The next morning we moved out into the anchorage, where the swell had calmed down, enough to paddle board, swim to the beach etc. San José was the charming little place as described in CaptainsMate. We enjoyed walking and exploring ashore and rather decadently had lunch and supper ashore at a restaurant where the amusingly exuberant Marta charmed us in and provided parking for our SUP and paddles. What the reports also said was that this was an awkward place to get good shelter. That proved right, when at 01h00 in the anchorage I was awoken and popped my meerkat head out of the companion way to a cacophony of blasting katabatic winds switching direction at random, which in combination with the swell resulted in us and the other Swedish boat doing the strangest of dances in opposite and all directions. At times we were within 10 metres of each other. A quick check on the weather and it was an easy decision, it was time to leave. What I did not mention earlier was that 4 days before, I had been up the mast to try to fix an anchor light that was giving us an alarm. It turned out that the light had come loose from its socket. Don’t ask how, but, trust me, it is easy when you are up the mast, gripping things in your teeth and you can’t see what you are doing, I managed to break the tri-colour bulb as well. Not to worry, we had the steaming lights so we were safely lit, although we would be burning a lot more power. It did not matter.

Actually leaving at 02h00 proved to be a good idea. We put up only the Solent and ran with the wind slowly going from a run to a broad and then a beam reach as we rounded Carbo de Gata and sailed across the Gulf of Almeria, I took the watch until about 06h30 when the First Mate came on and I hit the sack for the last 15Nm into Almerimar.

We arrived at about 10am and had a coffee in hand as we entered the harbour, it should have been champagne. In my first blog title, I mentioned we would sail 1500 Nm to Almerimar, it turned out to be 1536 Nm on the boats trip log, so not a bad estimate. We arrived on 15 June, with 5 days in hand before our lift and a full week before our flight home.

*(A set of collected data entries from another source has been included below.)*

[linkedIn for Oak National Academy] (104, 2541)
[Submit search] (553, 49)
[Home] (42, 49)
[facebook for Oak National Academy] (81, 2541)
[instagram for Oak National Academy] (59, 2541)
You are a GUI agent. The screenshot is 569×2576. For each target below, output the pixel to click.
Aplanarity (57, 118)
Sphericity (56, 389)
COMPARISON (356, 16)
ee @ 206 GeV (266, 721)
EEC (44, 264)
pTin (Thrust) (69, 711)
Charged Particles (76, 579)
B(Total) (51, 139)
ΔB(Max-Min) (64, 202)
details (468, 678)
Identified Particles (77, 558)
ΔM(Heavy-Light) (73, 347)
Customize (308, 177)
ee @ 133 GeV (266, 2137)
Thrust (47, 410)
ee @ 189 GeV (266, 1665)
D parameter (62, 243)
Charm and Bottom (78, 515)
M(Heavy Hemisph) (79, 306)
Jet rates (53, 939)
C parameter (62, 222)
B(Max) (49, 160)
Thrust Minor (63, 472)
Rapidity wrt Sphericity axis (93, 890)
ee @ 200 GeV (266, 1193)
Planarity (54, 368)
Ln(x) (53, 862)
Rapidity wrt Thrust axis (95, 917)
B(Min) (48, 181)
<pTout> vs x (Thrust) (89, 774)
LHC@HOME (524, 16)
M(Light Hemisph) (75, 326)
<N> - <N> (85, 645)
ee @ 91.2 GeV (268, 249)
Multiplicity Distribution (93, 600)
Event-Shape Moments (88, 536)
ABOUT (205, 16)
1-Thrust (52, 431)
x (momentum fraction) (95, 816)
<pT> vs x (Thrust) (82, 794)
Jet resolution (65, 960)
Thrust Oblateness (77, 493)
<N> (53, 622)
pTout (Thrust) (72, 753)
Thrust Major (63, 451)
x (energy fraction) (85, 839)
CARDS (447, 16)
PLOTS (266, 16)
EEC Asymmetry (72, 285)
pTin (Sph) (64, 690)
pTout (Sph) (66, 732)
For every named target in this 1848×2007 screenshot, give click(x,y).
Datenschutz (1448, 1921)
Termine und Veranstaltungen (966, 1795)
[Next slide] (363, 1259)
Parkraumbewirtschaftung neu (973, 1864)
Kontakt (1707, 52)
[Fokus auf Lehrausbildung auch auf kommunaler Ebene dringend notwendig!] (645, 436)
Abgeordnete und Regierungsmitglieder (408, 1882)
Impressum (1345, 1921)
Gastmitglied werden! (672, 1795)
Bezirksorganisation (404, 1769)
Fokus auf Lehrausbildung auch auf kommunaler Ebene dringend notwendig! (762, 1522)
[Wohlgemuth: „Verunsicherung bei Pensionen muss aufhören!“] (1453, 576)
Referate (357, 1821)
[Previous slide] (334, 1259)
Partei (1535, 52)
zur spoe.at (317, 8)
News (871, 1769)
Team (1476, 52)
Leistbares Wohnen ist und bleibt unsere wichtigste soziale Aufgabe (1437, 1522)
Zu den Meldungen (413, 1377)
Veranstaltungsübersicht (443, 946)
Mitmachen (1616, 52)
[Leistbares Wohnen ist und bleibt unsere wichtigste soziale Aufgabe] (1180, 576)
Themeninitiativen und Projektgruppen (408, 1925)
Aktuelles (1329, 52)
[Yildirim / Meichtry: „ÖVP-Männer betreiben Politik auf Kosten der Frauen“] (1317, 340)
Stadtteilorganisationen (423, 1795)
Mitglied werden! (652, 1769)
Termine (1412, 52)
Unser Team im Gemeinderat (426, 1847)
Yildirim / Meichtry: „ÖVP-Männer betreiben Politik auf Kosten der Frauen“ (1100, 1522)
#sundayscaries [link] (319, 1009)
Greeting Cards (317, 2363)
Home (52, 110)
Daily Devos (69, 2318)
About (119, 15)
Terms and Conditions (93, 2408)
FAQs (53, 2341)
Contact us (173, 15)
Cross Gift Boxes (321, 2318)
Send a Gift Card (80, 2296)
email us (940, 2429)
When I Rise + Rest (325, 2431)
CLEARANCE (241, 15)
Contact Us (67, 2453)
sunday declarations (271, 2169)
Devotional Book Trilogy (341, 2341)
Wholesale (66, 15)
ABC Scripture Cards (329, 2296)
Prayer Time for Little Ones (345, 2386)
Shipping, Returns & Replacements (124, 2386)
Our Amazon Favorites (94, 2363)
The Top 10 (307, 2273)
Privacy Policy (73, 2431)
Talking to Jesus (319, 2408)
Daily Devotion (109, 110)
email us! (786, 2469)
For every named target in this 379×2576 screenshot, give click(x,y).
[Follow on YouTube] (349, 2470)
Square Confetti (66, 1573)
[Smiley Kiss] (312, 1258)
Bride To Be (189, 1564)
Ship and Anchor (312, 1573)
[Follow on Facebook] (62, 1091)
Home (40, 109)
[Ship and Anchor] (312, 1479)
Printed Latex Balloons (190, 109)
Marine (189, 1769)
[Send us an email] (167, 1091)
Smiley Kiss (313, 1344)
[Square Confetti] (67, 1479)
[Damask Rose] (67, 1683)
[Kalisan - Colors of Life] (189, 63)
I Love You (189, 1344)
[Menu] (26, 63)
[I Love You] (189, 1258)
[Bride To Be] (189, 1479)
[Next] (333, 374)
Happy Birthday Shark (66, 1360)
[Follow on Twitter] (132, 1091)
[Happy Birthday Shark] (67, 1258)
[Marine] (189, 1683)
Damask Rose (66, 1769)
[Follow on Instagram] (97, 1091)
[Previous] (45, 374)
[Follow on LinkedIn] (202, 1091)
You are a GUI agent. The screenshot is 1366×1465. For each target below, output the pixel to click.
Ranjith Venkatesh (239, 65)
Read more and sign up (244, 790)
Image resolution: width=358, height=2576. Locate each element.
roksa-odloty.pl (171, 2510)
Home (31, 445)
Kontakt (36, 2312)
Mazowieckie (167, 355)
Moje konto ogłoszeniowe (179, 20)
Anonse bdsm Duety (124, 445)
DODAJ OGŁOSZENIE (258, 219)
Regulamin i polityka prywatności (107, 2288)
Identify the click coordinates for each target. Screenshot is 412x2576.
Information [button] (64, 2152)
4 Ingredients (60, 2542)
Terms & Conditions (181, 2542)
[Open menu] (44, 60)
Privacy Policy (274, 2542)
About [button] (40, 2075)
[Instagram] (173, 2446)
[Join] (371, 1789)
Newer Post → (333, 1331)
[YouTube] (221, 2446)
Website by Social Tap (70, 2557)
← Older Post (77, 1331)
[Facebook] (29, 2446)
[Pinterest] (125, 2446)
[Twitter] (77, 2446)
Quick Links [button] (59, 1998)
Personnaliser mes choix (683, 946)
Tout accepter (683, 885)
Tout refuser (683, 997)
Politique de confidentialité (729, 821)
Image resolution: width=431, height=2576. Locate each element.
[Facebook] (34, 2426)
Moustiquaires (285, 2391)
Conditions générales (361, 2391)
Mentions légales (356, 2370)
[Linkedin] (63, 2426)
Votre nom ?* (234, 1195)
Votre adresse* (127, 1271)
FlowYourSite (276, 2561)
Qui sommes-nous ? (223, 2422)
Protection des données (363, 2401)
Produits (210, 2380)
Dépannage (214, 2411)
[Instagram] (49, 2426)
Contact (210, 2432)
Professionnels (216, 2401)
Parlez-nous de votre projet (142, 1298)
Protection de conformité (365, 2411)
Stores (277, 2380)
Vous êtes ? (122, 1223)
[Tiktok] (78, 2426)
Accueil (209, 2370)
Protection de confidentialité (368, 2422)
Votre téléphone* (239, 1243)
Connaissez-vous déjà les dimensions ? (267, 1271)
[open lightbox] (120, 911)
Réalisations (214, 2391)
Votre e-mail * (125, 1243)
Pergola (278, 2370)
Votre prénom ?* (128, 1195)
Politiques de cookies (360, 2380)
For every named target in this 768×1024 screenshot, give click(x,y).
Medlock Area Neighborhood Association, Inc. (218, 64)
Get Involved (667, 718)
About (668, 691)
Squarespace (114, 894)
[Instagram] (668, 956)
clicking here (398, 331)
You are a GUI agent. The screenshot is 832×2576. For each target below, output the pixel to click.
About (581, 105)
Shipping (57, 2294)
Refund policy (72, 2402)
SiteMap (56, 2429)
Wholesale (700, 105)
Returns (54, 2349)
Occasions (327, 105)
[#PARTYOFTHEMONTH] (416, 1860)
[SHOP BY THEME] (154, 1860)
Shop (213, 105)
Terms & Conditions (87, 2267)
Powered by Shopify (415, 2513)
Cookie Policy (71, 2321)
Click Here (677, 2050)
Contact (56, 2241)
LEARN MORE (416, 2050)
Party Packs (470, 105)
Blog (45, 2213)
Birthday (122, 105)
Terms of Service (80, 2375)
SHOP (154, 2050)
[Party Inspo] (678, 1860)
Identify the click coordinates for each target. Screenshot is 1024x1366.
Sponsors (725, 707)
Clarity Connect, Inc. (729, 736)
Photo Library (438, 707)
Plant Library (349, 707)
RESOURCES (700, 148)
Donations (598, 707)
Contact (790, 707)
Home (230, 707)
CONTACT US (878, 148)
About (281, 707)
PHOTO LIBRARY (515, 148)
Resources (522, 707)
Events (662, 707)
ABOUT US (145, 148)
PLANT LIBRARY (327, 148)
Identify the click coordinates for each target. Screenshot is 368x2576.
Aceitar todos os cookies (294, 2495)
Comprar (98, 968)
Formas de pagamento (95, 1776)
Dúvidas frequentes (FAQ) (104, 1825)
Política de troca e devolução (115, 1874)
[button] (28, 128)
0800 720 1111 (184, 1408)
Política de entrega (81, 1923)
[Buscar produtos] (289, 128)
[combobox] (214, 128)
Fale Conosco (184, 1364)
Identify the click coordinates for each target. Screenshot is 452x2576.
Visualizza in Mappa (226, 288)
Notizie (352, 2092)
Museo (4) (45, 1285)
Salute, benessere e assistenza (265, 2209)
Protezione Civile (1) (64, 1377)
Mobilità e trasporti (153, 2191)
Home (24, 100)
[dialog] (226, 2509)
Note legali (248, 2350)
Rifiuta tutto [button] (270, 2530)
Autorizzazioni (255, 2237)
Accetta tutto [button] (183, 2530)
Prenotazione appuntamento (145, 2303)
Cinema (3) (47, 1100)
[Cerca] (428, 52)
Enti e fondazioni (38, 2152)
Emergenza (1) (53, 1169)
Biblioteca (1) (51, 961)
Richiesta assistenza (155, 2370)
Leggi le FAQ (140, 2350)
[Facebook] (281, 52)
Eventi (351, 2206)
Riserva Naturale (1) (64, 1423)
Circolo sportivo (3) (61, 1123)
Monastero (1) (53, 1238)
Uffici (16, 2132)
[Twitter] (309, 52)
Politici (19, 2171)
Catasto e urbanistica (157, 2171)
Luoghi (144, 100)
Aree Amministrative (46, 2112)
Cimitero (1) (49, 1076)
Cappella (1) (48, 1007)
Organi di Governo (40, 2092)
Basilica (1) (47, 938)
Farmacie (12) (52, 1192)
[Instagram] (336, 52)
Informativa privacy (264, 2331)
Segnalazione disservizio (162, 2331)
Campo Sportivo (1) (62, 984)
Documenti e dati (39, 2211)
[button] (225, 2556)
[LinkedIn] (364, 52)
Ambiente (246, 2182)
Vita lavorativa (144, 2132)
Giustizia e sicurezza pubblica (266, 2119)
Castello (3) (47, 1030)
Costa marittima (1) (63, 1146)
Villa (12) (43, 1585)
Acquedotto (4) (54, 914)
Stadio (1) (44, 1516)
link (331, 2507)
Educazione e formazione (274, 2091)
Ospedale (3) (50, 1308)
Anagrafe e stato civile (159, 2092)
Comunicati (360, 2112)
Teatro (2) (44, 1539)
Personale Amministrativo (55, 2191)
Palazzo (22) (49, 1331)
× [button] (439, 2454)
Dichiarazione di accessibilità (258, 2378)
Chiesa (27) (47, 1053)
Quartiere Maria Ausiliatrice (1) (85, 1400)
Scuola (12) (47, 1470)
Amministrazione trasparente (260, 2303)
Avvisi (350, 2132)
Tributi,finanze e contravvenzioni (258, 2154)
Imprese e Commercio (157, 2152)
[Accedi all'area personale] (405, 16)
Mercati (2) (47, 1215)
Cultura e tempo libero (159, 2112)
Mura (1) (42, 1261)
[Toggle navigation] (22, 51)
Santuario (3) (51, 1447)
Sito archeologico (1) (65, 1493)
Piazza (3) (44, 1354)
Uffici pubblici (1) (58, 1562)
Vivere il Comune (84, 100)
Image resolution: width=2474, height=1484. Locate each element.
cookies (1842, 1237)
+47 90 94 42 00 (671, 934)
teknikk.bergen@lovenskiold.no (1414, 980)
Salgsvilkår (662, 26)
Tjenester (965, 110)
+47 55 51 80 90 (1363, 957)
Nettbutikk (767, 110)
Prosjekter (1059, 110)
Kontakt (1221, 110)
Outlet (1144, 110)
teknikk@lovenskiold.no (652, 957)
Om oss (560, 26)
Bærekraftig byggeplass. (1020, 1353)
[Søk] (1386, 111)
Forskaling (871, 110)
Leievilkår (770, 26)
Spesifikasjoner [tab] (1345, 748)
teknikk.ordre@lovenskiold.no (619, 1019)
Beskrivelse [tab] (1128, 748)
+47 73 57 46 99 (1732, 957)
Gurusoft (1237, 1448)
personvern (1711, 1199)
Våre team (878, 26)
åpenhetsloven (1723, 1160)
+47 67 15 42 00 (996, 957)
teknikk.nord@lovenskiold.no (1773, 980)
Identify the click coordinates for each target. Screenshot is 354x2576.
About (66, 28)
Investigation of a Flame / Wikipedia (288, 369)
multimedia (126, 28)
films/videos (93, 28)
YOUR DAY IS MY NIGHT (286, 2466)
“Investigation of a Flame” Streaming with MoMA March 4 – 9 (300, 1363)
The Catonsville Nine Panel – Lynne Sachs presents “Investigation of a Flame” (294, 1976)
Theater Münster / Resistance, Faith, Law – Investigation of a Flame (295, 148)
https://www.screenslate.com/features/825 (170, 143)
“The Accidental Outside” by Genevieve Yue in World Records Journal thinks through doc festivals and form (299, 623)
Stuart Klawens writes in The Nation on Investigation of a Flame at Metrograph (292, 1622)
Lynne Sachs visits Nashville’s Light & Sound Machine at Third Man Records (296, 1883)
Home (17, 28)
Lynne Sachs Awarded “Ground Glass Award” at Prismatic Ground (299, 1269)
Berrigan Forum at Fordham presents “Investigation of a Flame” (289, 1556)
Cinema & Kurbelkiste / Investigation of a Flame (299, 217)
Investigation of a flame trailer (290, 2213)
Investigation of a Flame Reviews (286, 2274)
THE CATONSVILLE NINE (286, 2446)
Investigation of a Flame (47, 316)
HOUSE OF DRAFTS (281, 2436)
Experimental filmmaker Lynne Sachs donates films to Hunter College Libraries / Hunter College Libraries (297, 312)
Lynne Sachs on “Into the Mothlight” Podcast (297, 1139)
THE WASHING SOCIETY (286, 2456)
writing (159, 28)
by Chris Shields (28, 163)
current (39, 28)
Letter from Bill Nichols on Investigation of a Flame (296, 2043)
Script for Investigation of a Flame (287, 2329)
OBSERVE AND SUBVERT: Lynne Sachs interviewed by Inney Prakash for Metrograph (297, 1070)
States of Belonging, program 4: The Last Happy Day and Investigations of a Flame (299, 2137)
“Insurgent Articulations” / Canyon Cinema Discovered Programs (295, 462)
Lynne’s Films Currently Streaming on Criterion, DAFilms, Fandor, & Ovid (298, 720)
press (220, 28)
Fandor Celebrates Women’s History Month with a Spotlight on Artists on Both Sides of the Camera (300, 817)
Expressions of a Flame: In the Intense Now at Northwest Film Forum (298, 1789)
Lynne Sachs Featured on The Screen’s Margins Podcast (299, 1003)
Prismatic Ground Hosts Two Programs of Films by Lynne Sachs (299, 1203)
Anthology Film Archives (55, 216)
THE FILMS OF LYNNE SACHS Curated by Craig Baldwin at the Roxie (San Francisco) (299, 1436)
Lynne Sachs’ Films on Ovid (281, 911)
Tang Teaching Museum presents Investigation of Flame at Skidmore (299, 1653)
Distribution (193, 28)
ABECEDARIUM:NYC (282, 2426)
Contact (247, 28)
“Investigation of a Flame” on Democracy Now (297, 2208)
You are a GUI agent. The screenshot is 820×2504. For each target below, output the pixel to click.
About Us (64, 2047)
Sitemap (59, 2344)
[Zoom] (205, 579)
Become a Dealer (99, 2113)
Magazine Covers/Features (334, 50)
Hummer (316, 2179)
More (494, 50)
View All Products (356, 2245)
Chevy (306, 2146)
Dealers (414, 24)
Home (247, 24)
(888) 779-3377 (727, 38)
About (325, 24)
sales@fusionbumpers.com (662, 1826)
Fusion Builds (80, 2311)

The time was spent making a plan to fix the companionway, derigging the boat, reacquainting ourselves with Almerimar (last here to overwinter 2016/17), getting tons of help from Spencer the Cruising association HLR (Honorary Local Representative) and chandlery owner, sending the life raft and EPIRB to be serviced, etcetera. It was probably one of the most chilled and leisurely boat “tear-downs” we have ever had. We flew home on 22 June 2022 on Jet2’s inaugural Bristol-Almeria flight. Adios until we return to the boat in late September/early October to continue onwards into the Atlantic.